Earlier this year, Trump signed the Taiwan Travel Act, which authorises top-level exchange visits by Taiwanese and US officials, including on defence. In April, the US authorised American corporations to provide Taiwan with technology to enable it to build its own submarines, provoking an angry reaction from Beijing. Earlier this month, the US unveiled its large new $250 million representative office that functions as a de-facto American embassy in Taiwan.
Xi and Mattis clearly discussed the Taiwan issue, but the discussion was kept under wraps. China is particularly concerned that the US is determined to integrate Taiwan, several of whose islets lie just kilometres off the Chinese coast, into its preparations for war against China. Reuters reported earlier this month that the US military was considering sending a warship through the Taiwan Strait—a highly provocative move that would immediately raise tensions.

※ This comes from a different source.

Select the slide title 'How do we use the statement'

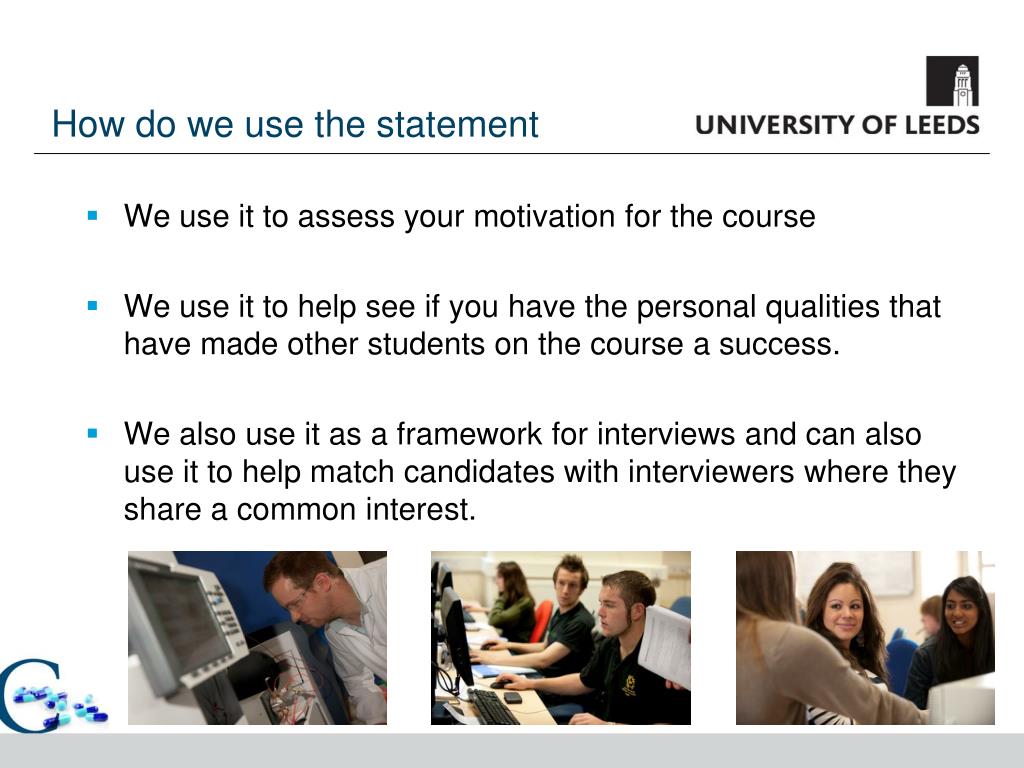[x=295, y=124]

While Chinese officials reiterated their support for US negotiations with North Korea and the denuclearisation of the Korean Peninsula, Xi is undoubtedly concerned about Trump’s strategy. The US is exploiting the nuclear issue to pressure North Korea to align more closely with Washington, as part of the US preparations for war with China. Far from ending the danger of conflict in Asia, a US-North Korean deal, if it eventuates, is likely to be the precursor to a further intensification of conflicts with Beijing.
Mattis is the first US defence secretary to visit China since 2014. He declared that his visit aimed to improve relations between the two countries, including their militaries. “I am here to keep our relationship on the right trajectory... to share ideas with your military leadership as we look at the way ahead,” he reportedly told Xi. Mattis also invited his Chinese counterpart, General Wei, to visit the US.

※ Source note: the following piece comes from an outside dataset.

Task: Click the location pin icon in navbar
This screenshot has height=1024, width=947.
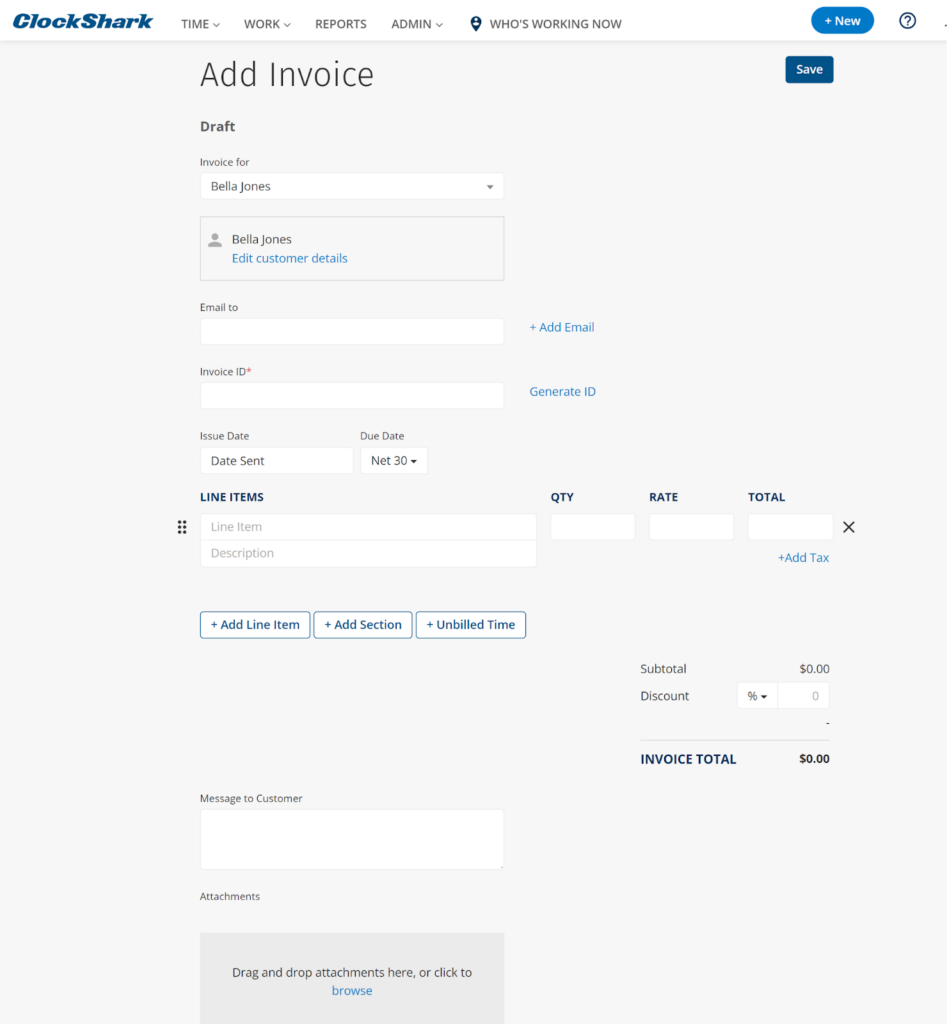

Such gestures, however, are meaningless. Just last month, the Pentagon “disinvited” the Chinese navy from participating in its major annual naval exercises in the Asia Pacific, known as RIMPAC. According to the Wall Street Journal, Chinese officials expressed their “disappointment” to Mattis over the move.
Michael Kovrig, an International Crisis Group analyst, told the Washington Post that, in their meetings, the US and China fail to get beyond repeating their respective positions. “The danger now is that if each side sees the other as a strategic competitor and acts accordingly, they will pursue harmful measures and countermeasures, and tensions could intensify in a negative spiral,” he warned.
While the mounting trade war between the US and China was reportedly only discussed in passing, economic and military conflicts are intimately inter-connected. Fearful that China is threatening its global dominance, the US is determined to use its residual military power to arrest its historic decline and is engaged in a massive military build-up in the Asia Pacific to prepare for war with China.